Mesela ülkemiz yerli turist için hemen hiçbir dönem hesaplı olmadı hep pahalı kaldı. Gerekçe ise memleketin dövize ihtiyacı olduğu… Tabi bizdeki tatil anlayışı da buna hizmet etti. Tatil hala pek çok insanımız için köyüne, memleketine gitmekten ibaret. Kimse kendisine beş yıldızlı otellerde bir tatili layık görmüyor.
Kendi ülkesinin alt ve orta sınıfını oluşturan yabancı turist içinse Türkiye hep bir cennet oldu ama üst segment paralı turisti çekmeyi hiç beceremedik. Ekonomiyi çok iyi bildiğimiz için de dönem dönem elin oğlu ülkemize gelip dövizini bozdurup döviz alıp vs. aslında arkasında tek kuruş bile bırakmadan ülkesine döndüğü bile oldu.

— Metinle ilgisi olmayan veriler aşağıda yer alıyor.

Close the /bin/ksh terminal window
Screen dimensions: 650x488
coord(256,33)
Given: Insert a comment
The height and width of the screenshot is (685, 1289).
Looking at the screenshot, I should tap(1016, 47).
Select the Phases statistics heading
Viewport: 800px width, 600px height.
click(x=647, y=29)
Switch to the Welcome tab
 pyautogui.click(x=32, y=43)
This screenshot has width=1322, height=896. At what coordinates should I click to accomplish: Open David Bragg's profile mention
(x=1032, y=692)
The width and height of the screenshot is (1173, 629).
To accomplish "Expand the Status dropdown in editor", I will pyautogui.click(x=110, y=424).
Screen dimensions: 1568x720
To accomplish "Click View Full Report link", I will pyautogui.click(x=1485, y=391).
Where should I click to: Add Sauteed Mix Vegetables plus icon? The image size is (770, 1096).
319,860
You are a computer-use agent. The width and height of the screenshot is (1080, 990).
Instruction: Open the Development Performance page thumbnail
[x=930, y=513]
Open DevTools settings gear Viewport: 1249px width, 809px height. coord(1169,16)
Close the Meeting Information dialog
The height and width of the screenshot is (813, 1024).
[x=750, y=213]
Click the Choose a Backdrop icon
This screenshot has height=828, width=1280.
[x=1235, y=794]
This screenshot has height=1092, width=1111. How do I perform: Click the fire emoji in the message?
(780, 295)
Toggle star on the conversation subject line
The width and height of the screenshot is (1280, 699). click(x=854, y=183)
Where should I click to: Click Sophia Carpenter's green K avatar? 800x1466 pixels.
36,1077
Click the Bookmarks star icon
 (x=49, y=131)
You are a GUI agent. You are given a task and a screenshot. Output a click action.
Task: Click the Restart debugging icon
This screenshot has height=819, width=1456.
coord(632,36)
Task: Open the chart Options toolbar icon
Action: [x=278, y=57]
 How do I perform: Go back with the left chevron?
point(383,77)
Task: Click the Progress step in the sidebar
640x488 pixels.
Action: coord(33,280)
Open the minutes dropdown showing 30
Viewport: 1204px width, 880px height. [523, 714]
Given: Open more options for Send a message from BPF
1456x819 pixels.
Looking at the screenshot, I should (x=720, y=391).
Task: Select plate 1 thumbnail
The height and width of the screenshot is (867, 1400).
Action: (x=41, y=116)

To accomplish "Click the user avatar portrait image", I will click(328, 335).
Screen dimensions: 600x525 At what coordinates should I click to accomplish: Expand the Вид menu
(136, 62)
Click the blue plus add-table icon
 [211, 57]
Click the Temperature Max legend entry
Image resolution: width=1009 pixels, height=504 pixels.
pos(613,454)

Eğe ve Akdeniz sahilleri kendi ülkesinde kıt kanaat geçinen birçok emekli Avrupalı ile dolup taşarken bu insanlar ülkemizde krallar gibi yaşıyor. Gerçi son dönemde onlar bile pahalıktan şikayetçi ve kaçma eğilimindeler.
Bir dönem Laleli esnafı kafasıyla nasıl birçok pazarı kaybetmişsek şimdi de gelen turistleri kaybetme tehlikesi ile karşı karşıyayız.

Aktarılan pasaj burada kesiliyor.